"I'm drunk as hell and I'm not going to take it any longer!" Or something like that. One imagines that's the sentiment behind an new effort from alcohol industry watch dog Marin Institute called Free the Bowl. In response to what it calls "oppressive beer ads," Free the Bowl is a contest for 13 to 20 year olds which asks for the submission of videos aimed at asking brewers to stop advertising (wasting mony?) in the Super Bowl.
*old school sound of needle sliding off the record*
Um, say what???! Like that's got a snowball's chance in he...wait...isn't there a better metaphor for this? Hmm. That's as likely as an SUV getting manufactured in January. Oh wait. That's got as much of a chance of the U.S. government EVAR paying off its deficit. Hmm. That's as likely as Janet Jackson ever appearing in another Super Bowl half time show. Uh. That's as likely as George Parker not saying fuck for an entire day. That's as likely as an ad blogger never again using Donny Deutsch's Speedo picture. That's as likely as no one in the ad industry getting laid off in January. That's as likely as Advertising Age ever letting Steve Hall write for them. OK, this is getting boring.

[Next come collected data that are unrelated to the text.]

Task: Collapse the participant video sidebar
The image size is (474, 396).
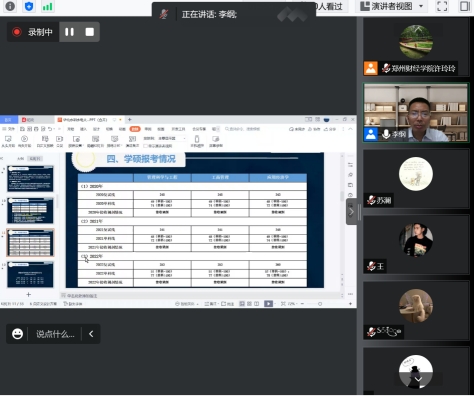Action: tap(351, 212)
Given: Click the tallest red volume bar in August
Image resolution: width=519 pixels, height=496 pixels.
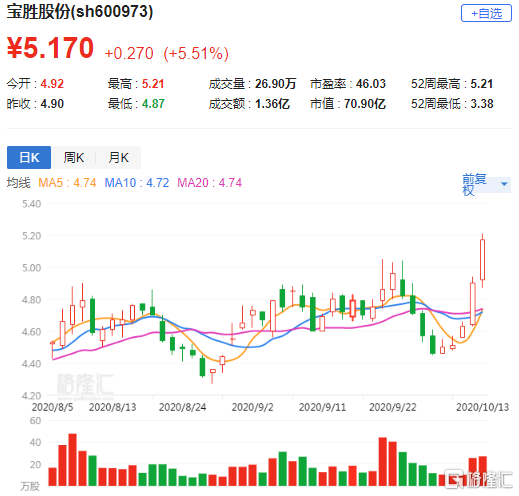Looking at the screenshot, I should point(72,460).
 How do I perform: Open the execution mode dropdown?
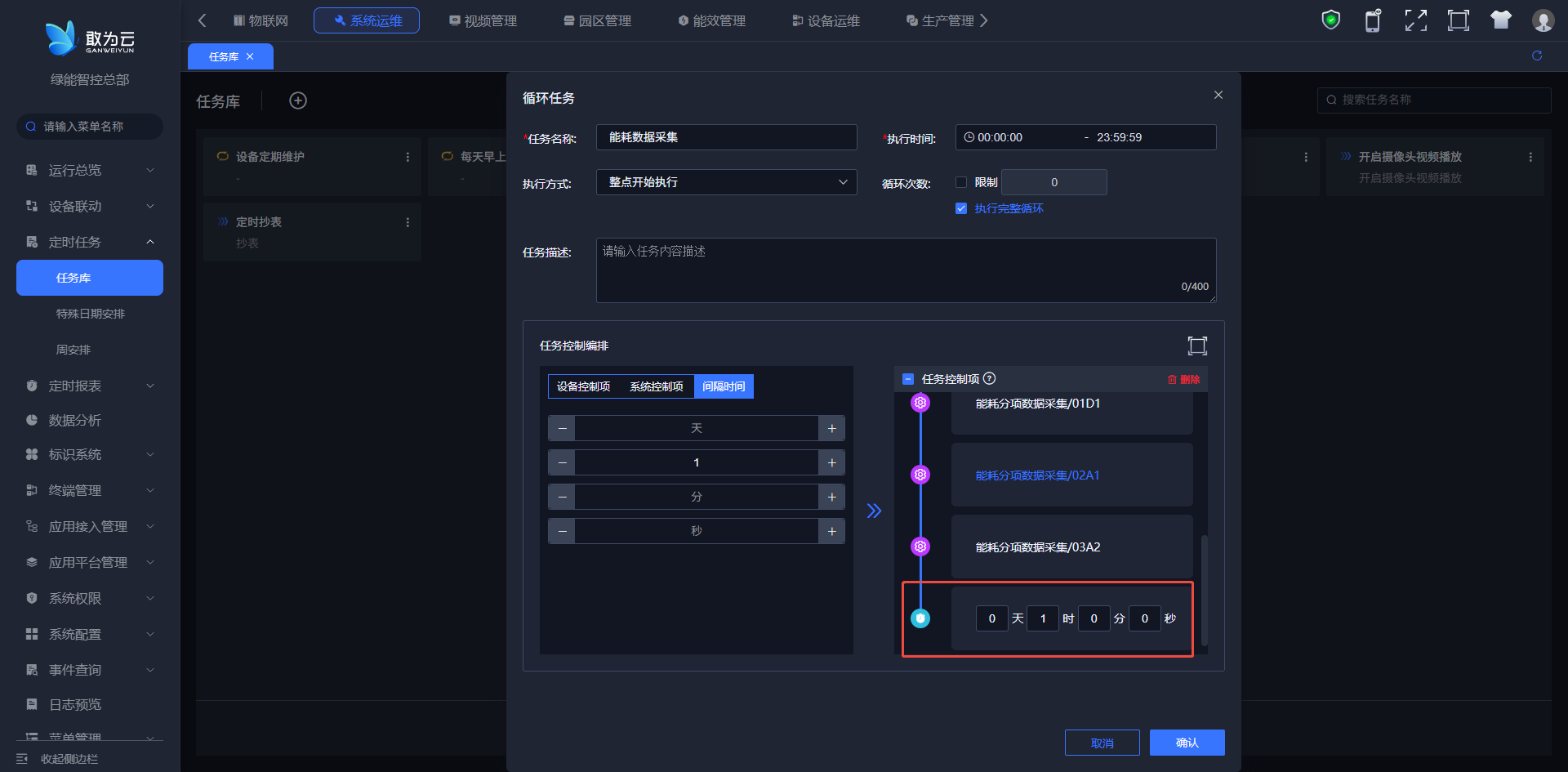pos(726,182)
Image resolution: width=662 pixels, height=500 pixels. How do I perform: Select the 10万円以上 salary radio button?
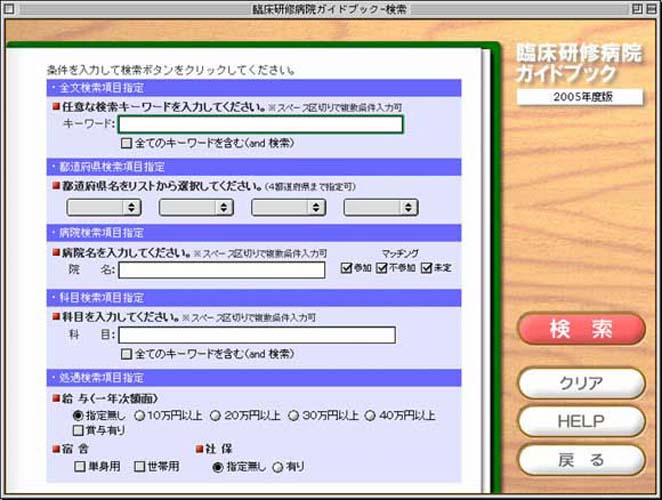pyautogui.click(x=140, y=415)
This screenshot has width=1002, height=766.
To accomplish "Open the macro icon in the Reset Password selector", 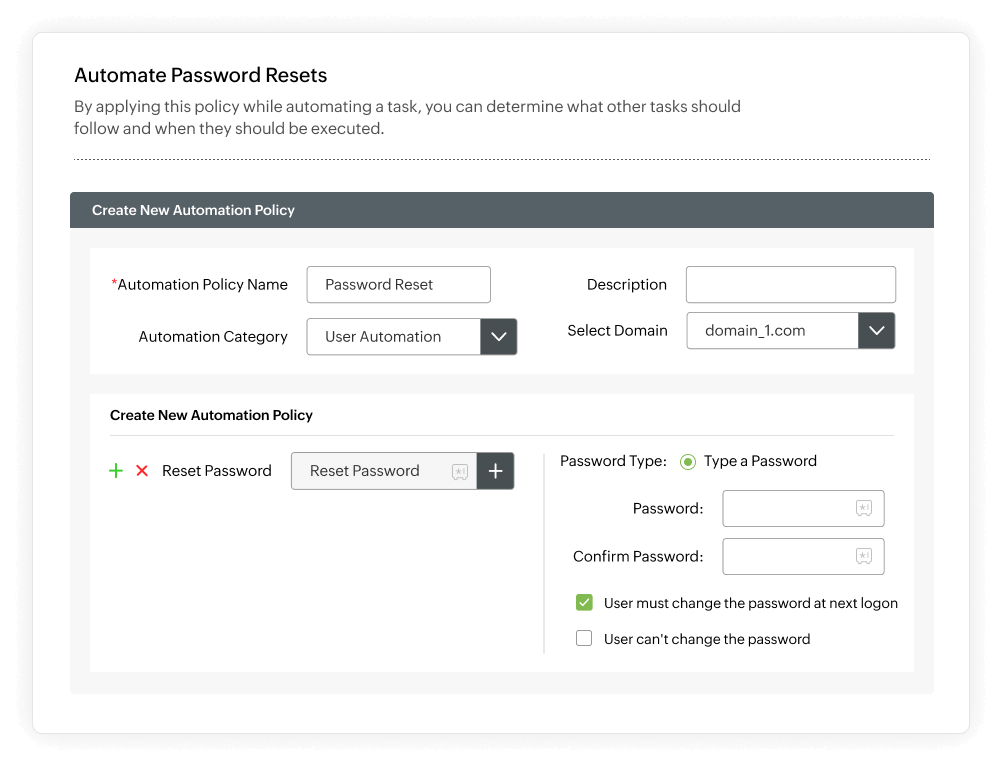I will point(461,471).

- A whiff of Hugo Boss Femme may put you in a self-adulating, decidedly Diddy state of mind.
- Twitter marketing toolbox. *twirls finger*
- Contemplating facial hair? Upload your likeness here. For Schick -- which may actually lose customers that may have otherwise grown mustaches out before realizing they looked like Super Mario. (And not in an awesome, sliding-through-the-magic-pipe kinda way.)
- Bob Knorpp contemplates the legal saga of the Bratz. Complete with at least three hooker jokes.
- This HP Mini 1000 is brought to you by Vivienne Tam. We find them semi-sassy.
- Hey Facebook, "your dreams of avarice are fucked."
- Just another world record-breaking stunt.
- Cab driver advertises MBA credentials to customers. One good thing you can say about this economy: it makes everyone a marketer.
Beck's has launched a blog, Different by Choice. Yawn, right? But the way they've announced it and the way it's formatted is so annoying, it can't be left alone.
In an email beginning with "Hello Important Marketing Blog People," Beck's blogger Darius asks, "has anyone told you recently how hot you are?" and then goes on to explain how he "destroyed" 850 other potential bloggers vying for the job "'cos that is the way I roll." Ugh. Cue the Agency.com Subway video.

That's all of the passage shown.